Neil Woodford isn’t the only one having a tricky time at the moment. Thanks to the introduction of new regulations regarding how much leverage clients are allowed to use and subdued market conditions, today’s final results from small-cap CFD and spread betting provider CMC Markets (LSE: CMCX) were never going to be pretty.
Horrible numbers
Thanks to the aforementioned introduction of stricter conditions on accepting applications, there was a 10% reduction in the number of active clients and a 6% fall in the number of trades. The value of the latter was also 13% less than the previous year.
Perhaps unsurprisingly, this led to the company reporting a 30% decrease in the amount of revenue it has generated from each client to a little over £2,000.
All told, net operating income — total revenue after commissions — fell by 30% in the year to the end of March to just under £131m. Pre-tax profit tanked by a horrible 89% to £6.3m.
Clearly, this has meant that CMC has needed to take action.
Dividends have been slashed with the final payout of 0.68p per share giving a full-year cash return on 2.03p. That’s 77% down on the previous year.
The company has also taken steps to diversify its revenue streams with CEO Peter Cruddas stating that the firm is “much more balanced today than it has ever been” thanks to growth in its stockbroking division and more institutional business.
Having been rolled out as planned, its partnership with ANZ Bank generated an 81% jump in stockbroking net revenue to £15.5m.

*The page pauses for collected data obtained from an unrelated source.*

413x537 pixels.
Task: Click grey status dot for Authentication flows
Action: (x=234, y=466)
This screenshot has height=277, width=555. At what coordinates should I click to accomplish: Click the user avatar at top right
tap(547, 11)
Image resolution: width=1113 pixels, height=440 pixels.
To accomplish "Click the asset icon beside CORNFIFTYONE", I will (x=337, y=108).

There were a couple of other encouraging developments. Professional client numbers “remain stable” and the company’s German subsidiary — set up to counter any fallout from Brexit — is due to be operational by October, assuming CMC receives final approval from the regulators.
Volatile stock
Despite falling 12% as trading commenced this morning, CMC’s shares are now up over 1%, highlighting just how volatile small-caps can be and more specifically, how conflicted investors are on the company’s future.

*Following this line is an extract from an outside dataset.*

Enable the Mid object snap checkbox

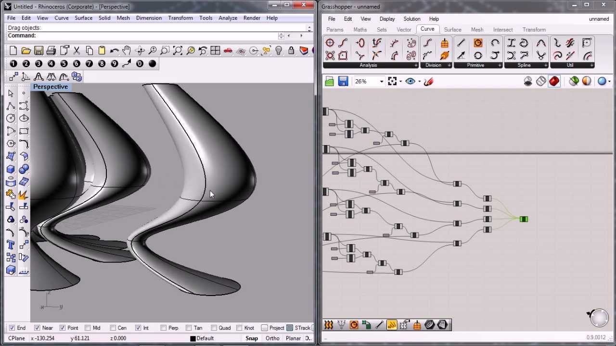pos(88,328)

Personally, I remain optimistic on CMC recovering in time for a couple of reasons aside from its push to become more diversified.
First, the current subdued market conditions will inevitably change. This could be due to further conflict on trade between China and the US, the growing possibility of a no-deal Brexit or an event that we simply can’t foresee. When this happens, more clients will become active and revenues at CMC should rise accordingly.
The fact that the CEO still owns a massive amount of shares also gives me confidence.
While nothing can be guaranteed, managers with sufficient ‘skin in the game’ will always be more incentivised to succeed than those who run companies just for a salary, at least in my opinion. After all, their money is on the line in exactly the same way as that of other investors. And one golden rule to remember is that no one cares about your money more than you do.
Based on current estimates, CMC’s shares currently trade on a forward price-to-earnings (P/E) ratio of 11. Whether those estimates will need to be adjusted later down the line is another thing entirely.
As such, I’m prioritising adding to my holding in market leader and FTSE 250 member IG Group for the time being, given the 7.8% dividend yield on offer.